Task brief » Find the string "computer" in the data, then copy every line where it is found.

Task material »
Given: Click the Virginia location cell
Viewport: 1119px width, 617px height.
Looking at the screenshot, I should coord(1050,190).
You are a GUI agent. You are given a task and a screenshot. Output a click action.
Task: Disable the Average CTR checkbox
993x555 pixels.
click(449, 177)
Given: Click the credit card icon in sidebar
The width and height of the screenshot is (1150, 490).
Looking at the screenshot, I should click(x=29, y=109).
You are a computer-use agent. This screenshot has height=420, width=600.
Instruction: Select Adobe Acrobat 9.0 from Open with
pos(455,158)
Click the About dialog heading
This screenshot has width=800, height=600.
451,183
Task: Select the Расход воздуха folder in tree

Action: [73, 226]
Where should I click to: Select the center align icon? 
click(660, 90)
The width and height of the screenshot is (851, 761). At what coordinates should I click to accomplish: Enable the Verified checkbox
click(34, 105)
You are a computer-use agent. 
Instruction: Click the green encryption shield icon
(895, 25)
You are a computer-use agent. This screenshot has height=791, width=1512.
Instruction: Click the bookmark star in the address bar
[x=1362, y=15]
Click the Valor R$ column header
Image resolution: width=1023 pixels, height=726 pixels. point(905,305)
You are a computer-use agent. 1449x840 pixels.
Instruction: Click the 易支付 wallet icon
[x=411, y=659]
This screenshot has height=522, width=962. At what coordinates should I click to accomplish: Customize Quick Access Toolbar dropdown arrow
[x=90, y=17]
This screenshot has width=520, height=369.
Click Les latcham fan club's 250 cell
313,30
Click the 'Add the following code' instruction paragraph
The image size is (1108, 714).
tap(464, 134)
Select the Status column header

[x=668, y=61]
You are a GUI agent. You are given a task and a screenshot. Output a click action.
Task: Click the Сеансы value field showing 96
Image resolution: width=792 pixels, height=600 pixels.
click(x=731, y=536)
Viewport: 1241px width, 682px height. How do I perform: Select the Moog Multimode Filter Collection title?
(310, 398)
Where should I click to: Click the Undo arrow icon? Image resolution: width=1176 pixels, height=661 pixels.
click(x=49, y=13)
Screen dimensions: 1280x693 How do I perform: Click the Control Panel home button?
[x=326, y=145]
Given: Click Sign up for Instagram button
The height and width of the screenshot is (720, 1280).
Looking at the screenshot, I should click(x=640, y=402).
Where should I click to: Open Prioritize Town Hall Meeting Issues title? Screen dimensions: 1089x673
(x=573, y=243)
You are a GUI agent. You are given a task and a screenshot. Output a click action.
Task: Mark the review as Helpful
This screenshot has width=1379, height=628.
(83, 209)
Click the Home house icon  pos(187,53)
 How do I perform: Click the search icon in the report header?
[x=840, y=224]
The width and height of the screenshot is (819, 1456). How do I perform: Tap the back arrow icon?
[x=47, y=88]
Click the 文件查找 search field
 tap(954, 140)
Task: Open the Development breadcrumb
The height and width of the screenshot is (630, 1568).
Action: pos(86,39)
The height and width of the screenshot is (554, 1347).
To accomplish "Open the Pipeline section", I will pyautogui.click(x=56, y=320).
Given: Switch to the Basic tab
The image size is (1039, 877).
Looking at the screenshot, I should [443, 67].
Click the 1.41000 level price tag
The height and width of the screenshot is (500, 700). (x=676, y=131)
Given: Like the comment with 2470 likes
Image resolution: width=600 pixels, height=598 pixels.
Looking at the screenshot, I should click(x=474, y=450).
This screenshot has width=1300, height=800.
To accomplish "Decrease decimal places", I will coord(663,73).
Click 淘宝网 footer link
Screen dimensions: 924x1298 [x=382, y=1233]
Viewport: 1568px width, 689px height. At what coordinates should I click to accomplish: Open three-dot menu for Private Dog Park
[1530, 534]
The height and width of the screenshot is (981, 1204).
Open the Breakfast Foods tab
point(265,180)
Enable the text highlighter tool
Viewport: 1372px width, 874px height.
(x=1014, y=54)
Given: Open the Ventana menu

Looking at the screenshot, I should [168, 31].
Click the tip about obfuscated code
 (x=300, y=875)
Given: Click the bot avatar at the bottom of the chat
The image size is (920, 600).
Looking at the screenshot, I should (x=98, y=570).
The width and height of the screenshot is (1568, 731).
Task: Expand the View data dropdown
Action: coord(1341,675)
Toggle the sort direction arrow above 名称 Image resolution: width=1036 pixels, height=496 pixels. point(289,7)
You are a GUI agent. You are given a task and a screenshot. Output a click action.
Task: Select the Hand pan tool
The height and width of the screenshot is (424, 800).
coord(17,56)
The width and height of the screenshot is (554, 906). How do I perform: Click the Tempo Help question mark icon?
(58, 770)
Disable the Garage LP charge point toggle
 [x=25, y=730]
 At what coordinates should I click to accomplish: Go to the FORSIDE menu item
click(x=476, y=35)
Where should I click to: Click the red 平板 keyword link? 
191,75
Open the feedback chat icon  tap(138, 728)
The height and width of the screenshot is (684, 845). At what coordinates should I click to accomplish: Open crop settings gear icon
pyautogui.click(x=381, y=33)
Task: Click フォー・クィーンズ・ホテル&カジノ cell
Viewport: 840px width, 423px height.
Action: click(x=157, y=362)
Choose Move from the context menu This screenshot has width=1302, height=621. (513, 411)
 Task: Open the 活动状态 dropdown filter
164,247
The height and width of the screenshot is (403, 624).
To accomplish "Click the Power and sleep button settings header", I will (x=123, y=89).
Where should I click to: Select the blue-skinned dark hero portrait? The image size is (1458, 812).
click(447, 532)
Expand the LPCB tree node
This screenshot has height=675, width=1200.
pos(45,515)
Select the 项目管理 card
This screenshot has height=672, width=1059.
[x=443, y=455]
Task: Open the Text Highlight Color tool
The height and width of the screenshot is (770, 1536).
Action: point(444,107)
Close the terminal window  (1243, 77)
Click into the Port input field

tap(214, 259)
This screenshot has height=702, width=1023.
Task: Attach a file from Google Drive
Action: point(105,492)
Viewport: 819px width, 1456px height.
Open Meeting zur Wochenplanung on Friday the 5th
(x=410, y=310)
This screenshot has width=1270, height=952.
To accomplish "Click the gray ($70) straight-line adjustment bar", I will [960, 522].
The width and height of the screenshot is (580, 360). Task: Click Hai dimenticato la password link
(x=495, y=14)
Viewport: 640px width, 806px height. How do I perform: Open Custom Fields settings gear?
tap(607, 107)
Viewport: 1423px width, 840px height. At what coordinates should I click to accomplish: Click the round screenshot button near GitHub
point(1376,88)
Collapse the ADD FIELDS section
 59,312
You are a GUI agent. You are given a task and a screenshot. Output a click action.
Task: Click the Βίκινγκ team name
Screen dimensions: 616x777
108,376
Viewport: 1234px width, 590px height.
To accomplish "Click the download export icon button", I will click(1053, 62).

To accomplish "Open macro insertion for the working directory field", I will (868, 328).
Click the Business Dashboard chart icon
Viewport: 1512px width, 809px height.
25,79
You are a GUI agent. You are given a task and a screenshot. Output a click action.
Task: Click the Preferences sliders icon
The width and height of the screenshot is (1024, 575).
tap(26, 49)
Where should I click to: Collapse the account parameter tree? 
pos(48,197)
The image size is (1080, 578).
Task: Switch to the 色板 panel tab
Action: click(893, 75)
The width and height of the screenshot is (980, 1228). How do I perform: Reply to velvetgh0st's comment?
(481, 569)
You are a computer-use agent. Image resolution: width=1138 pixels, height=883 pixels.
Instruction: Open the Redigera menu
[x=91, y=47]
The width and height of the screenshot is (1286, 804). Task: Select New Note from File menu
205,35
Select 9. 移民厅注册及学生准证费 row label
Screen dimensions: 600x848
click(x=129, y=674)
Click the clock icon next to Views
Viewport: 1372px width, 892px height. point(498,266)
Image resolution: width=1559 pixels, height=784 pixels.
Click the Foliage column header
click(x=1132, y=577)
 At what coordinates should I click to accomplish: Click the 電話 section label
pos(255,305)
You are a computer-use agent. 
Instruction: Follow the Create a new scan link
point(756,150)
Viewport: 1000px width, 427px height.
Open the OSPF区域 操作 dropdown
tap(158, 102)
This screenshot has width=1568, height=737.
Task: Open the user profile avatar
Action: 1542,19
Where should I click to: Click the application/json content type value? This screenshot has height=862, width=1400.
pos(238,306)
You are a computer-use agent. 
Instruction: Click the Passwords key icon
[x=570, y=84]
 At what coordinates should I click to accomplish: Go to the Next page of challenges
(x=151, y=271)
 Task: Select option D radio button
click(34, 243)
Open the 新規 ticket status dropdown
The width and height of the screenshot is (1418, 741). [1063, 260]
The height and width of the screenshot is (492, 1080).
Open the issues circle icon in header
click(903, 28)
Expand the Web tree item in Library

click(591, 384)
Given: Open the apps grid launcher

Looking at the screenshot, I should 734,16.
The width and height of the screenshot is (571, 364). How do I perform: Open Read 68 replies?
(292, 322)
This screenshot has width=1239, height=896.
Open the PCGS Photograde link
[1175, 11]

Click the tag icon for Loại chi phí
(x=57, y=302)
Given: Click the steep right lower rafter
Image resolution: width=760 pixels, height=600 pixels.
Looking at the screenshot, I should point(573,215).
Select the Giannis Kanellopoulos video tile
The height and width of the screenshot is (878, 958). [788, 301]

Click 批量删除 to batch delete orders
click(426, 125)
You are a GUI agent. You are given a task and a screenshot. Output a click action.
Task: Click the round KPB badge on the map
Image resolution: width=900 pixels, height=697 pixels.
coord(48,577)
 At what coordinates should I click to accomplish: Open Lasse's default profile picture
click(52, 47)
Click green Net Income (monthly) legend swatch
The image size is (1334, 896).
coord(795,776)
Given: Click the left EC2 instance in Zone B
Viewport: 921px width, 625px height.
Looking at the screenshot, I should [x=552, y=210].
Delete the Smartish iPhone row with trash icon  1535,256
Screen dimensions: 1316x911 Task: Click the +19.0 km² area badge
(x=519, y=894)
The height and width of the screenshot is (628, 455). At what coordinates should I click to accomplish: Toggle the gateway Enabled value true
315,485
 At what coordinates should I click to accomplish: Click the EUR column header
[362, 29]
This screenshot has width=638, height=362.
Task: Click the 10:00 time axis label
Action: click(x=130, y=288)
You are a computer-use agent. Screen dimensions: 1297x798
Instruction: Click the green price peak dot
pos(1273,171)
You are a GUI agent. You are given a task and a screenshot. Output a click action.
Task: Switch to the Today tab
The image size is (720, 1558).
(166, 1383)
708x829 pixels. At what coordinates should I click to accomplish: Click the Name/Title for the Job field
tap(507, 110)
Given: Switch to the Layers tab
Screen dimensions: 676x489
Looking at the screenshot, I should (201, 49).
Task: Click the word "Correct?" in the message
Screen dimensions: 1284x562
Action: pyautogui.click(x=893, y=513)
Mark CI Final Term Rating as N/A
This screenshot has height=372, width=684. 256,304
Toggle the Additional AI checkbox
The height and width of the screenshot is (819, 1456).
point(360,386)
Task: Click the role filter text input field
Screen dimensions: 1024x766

Problem solution »
You are a computer-use agent. This screenshot has height=420, width=600.
You are a computer-use agent. 
You are a computer-use agent. This screenshot has height=791, width=1512.
You are a computer-use agent. 1449x840 pixels.
You are a computer-use agent. Image resolution: width=1138 pixels, height=883 pixels.
You are a computer-use agent. 
You are a computer-use agent. 
You are a computer-use agent. Screen dimensions: 1297x798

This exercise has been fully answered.